- Task requirements -
Repeat each line of the material below exactly.

Segment Start: Data listing

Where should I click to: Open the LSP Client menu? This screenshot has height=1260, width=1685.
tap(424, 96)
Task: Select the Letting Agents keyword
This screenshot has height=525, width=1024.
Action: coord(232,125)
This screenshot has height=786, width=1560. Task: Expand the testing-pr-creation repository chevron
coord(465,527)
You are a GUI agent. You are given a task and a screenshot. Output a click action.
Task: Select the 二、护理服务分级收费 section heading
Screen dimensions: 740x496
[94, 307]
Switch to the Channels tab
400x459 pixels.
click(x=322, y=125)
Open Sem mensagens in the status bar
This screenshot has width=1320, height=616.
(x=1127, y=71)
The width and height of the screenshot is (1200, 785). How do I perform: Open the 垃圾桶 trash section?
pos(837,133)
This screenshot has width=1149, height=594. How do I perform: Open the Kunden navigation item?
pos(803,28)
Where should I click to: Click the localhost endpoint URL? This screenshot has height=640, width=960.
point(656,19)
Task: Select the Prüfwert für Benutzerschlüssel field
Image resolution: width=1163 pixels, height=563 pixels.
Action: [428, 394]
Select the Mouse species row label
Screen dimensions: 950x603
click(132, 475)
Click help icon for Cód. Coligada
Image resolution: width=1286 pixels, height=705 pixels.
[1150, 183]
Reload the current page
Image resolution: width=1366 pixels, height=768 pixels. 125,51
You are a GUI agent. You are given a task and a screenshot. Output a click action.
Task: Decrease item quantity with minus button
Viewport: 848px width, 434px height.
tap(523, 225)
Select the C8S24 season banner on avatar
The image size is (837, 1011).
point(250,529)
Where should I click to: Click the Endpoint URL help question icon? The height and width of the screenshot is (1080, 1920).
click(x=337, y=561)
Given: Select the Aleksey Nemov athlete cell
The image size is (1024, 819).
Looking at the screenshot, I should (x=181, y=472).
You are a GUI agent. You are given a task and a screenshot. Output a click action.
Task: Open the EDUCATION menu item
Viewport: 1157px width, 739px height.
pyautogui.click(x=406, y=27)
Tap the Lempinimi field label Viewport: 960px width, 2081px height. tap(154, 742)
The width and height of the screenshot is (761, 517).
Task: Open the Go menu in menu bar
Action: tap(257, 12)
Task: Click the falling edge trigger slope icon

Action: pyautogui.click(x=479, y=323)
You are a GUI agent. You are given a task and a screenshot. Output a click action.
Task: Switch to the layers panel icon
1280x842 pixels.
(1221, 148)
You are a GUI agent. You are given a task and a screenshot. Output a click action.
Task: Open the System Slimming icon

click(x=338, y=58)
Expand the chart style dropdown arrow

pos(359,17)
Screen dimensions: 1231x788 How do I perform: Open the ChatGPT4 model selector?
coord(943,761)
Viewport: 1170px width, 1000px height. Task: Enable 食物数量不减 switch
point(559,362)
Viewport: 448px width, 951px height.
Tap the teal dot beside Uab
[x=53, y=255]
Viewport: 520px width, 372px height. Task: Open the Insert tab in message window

Segment End: Data listing

- Result below -
Where should I click to: Open the LSP Client menu? This screenshot has height=1260, width=1685.
tap(424, 96)
Task: Select the Letting Agents keyword
This screenshot has height=525, width=1024.
Action: coord(232,125)
This screenshot has height=786, width=1560. Task: Expand the testing-pr-creation repository chevron
coord(465,527)
You are a GUI agent. You are given a task and a screenshot. Output a click action.
Task: Select the 二、护理服务分级收费 section heading
Screen dimensions: 740x496
[94, 307]
Switch to the Channels tab
400x459 pixels.
click(x=322, y=125)
Open Sem mensagens in the status bar
This screenshot has width=1320, height=616.
(x=1127, y=71)
The width and height of the screenshot is (1200, 785). How do I perform: Open the 垃圾桶 trash section?
pos(837,133)
This screenshot has width=1149, height=594. How do I perform: Open the Kunden navigation item?
pos(803,28)
Where should I click to: Click the localhost endpoint URL? This screenshot has height=640, width=960.
point(656,19)
Task: Select the Prüfwert für Benutzerschlüssel field
Image resolution: width=1163 pixels, height=563 pixels.
Action: [428, 394]
Select the Mouse species row label
Screen dimensions: 950x603
click(132, 475)
Click help icon for Cód. Coligada
Image resolution: width=1286 pixels, height=705 pixels.
[1150, 183]
Reload the current page
Image resolution: width=1366 pixels, height=768 pixels. 125,51
You are a GUI agent. You are given a task and a screenshot. Output a click action.
Task: Decrease item quantity with minus button
Viewport: 848px width, 434px height.
tap(523, 225)
Select the C8S24 season banner on avatar
The image size is (837, 1011).
point(250,529)
Where should I click to: Click the Endpoint URL help question icon? The height and width of the screenshot is (1080, 1920).
click(x=337, y=561)
Given: Select the Aleksey Nemov athlete cell
The image size is (1024, 819).
Looking at the screenshot, I should (x=181, y=472).
You are a GUI agent. You are given a task and a screenshot. Output a click action.
Task: Open the EDUCATION menu item
Viewport: 1157px width, 739px height.
pyautogui.click(x=406, y=27)
Tap the Lempinimi field label Viewport: 960px width, 2081px height. tap(154, 742)
The width and height of the screenshot is (761, 517).
Task: Open the Go menu in menu bar
Action: tap(257, 12)
Task: Click the falling edge trigger slope icon

Action: pyautogui.click(x=479, y=323)
You are a GUI agent. You are given a task and a screenshot. Output a click action.
Task: Switch to the layers panel icon
1280x842 pixels.
(1221, 148)
You are a GUI agent. You are given a task and a screenshot. Output a click action.
Task: Open the System Slimming icon

click(x=338, y=58)
Expand the chart style dropdown arrow

pos(359,17)
Screen dimensions: 1231x788 How do I perform: Open the ChatGPT4 model selector?
coord(943,761)
Viewport: 1170px width, 1000px height. Task: Enable 食物数量不减 switch
point(559,362)
Viewport: 448px width, 951px height.
Tap the teal dot beside Uab
[x=53, y=255]
Viewport: 520px width, 372px height. Task: Open the Insert tab in message window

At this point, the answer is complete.